EXTRACTED RECORDS: Begin

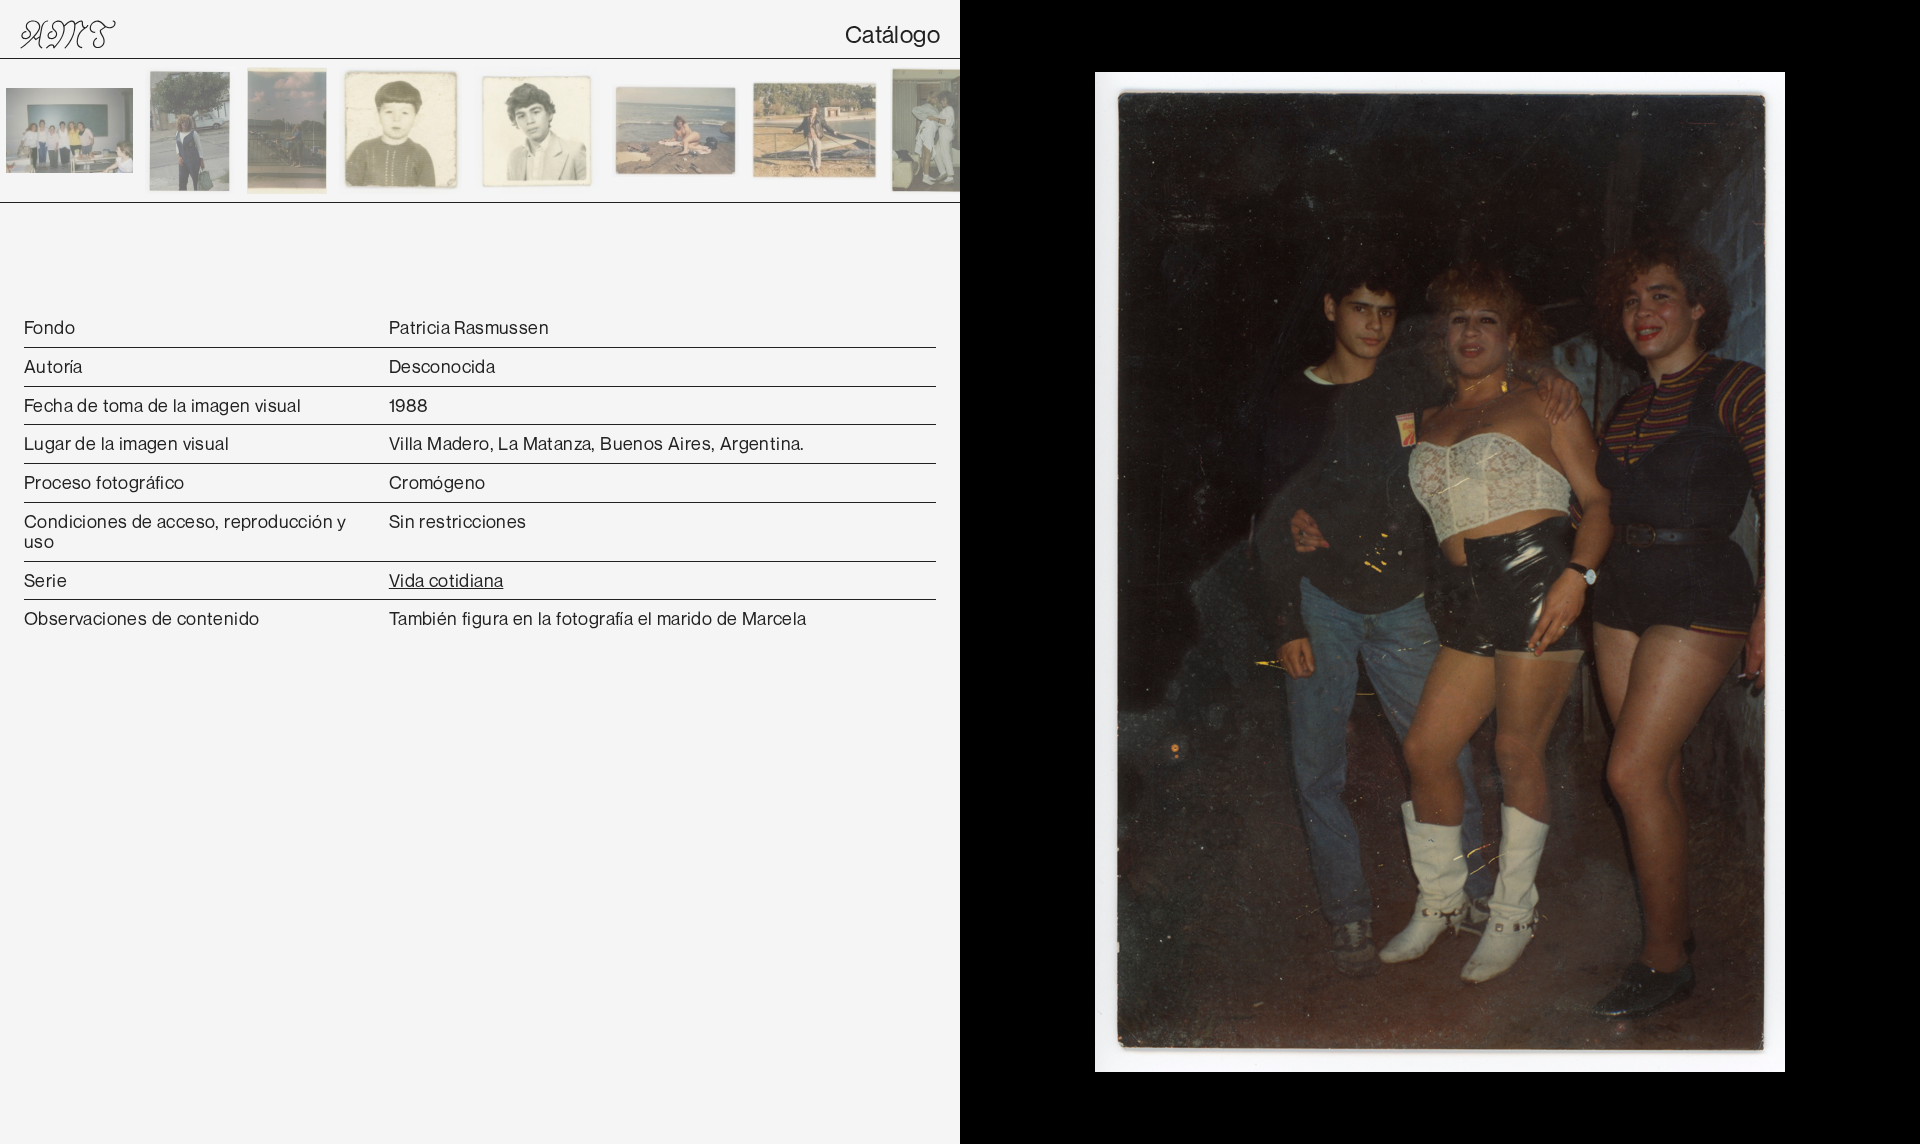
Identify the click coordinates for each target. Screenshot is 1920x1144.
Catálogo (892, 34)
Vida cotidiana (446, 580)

EXTRACTED RECORDS: End
EXTRACTED RECORDS: Begin

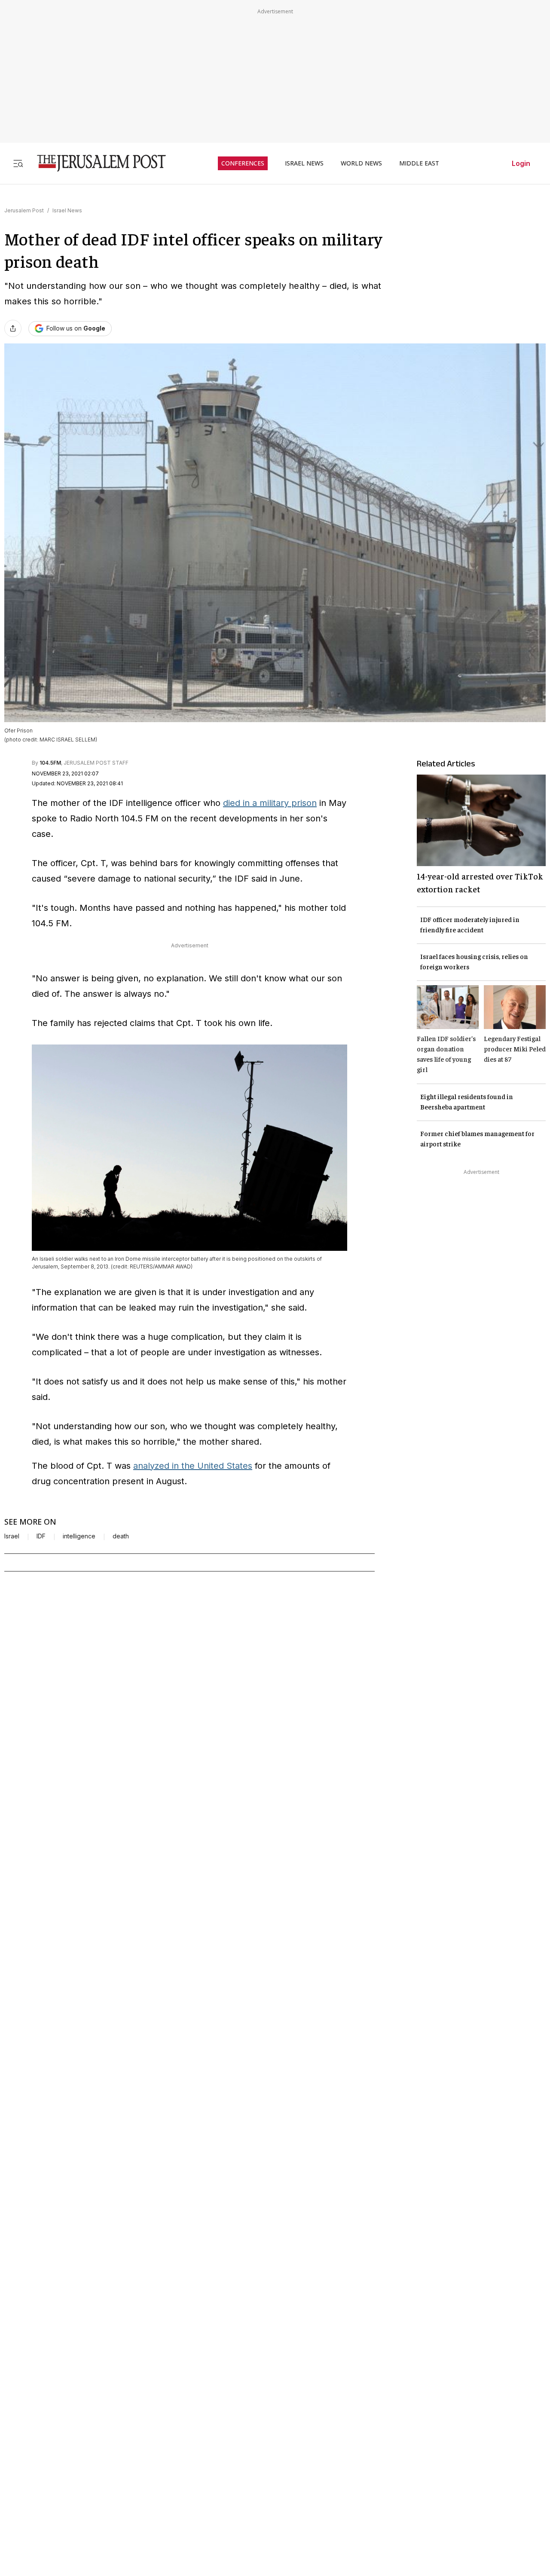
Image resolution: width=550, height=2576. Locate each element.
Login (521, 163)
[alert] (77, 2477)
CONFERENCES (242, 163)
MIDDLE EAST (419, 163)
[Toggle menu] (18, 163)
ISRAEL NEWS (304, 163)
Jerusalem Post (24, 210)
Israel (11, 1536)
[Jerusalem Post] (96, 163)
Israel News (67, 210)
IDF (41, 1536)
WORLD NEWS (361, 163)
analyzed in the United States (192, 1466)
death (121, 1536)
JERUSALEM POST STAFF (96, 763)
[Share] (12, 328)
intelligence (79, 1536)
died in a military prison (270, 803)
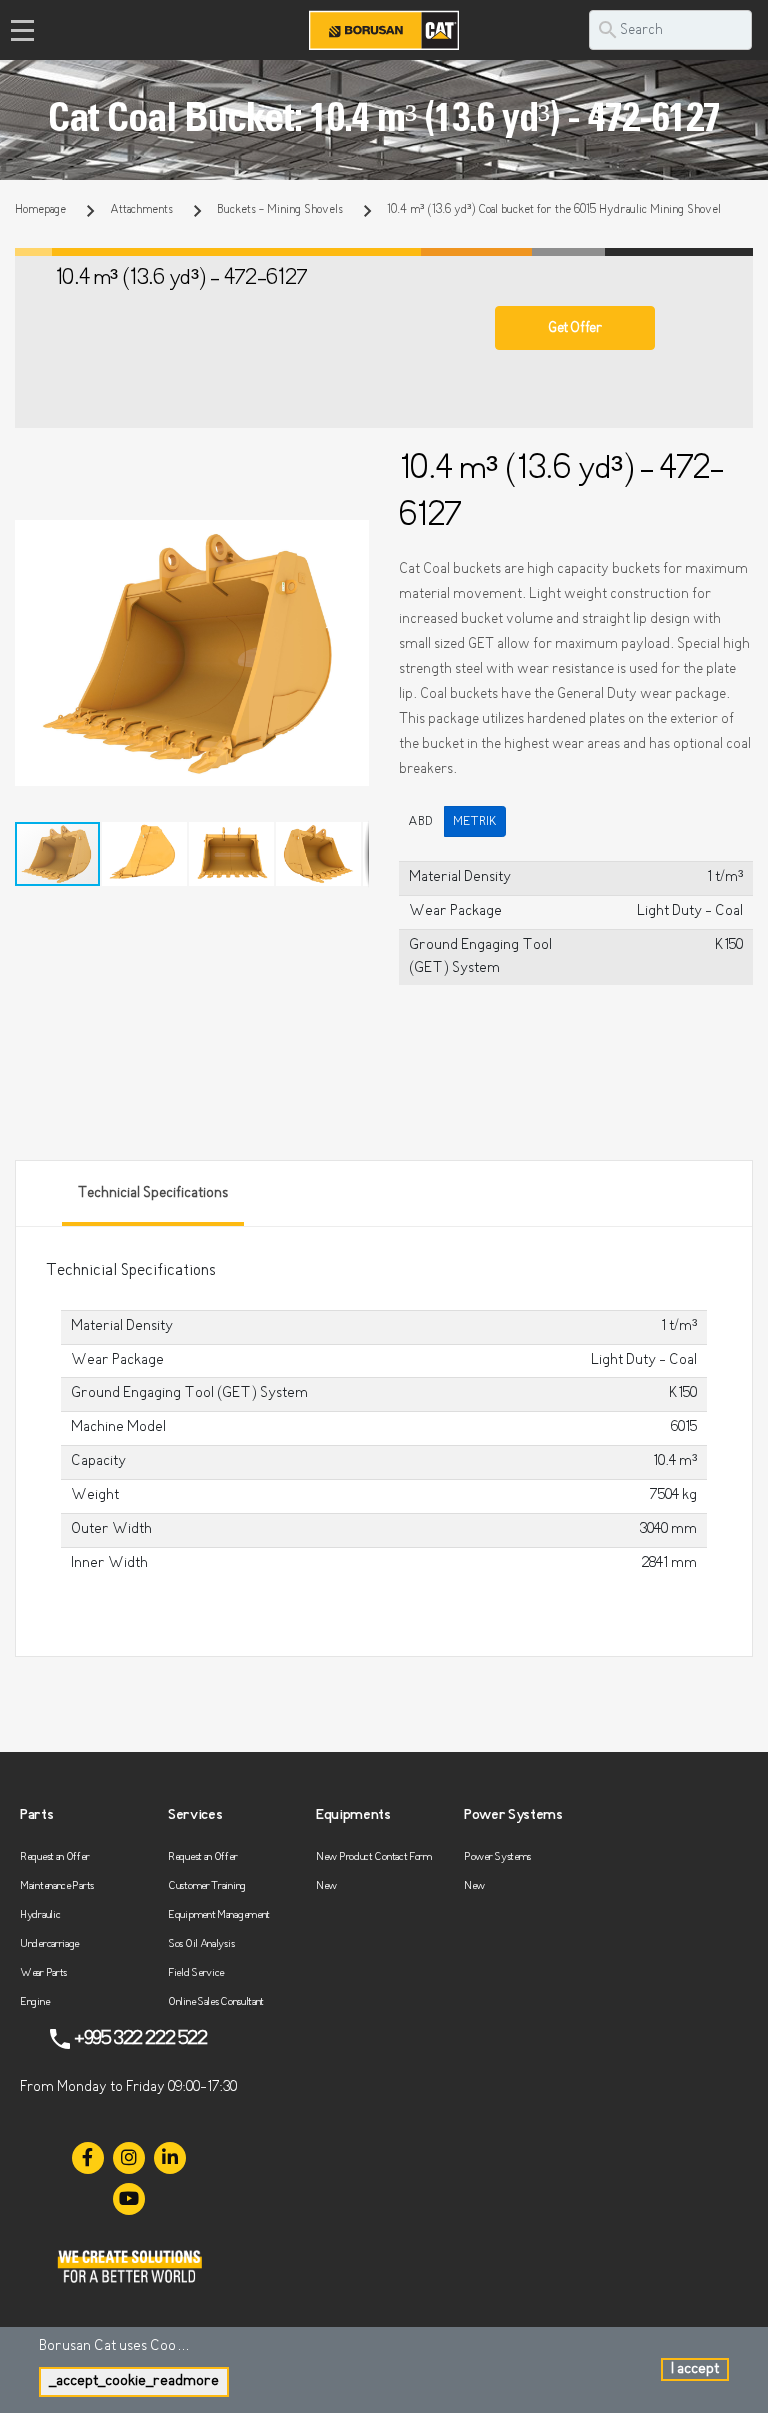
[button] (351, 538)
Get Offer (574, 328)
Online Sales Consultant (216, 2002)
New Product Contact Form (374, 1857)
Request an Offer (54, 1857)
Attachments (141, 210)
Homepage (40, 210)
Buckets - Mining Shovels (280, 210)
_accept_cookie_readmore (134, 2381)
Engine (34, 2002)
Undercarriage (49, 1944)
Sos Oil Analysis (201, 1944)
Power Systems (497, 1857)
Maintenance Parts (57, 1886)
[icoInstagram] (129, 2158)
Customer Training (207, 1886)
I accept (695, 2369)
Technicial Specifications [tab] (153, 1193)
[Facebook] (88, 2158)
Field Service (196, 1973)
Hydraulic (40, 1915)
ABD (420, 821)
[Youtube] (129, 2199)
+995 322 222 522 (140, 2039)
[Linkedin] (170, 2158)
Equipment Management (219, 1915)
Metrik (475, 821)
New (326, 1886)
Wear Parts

EXTRACTED RECORDS: End

- **YOUR INSTRUCTIONS**:
Everything from the line with "Identify the click" through the line with "Vida cotidiana (446, 580)" should be written out exactly as it appears above, end lines included, and nothing outside that range.

- **YOUR RESPONSE**:
Identify the click coordinates for each target. Screenshot is 1920x1144.
Catálogo (892, 34)
Vida cotidiana (446, 580)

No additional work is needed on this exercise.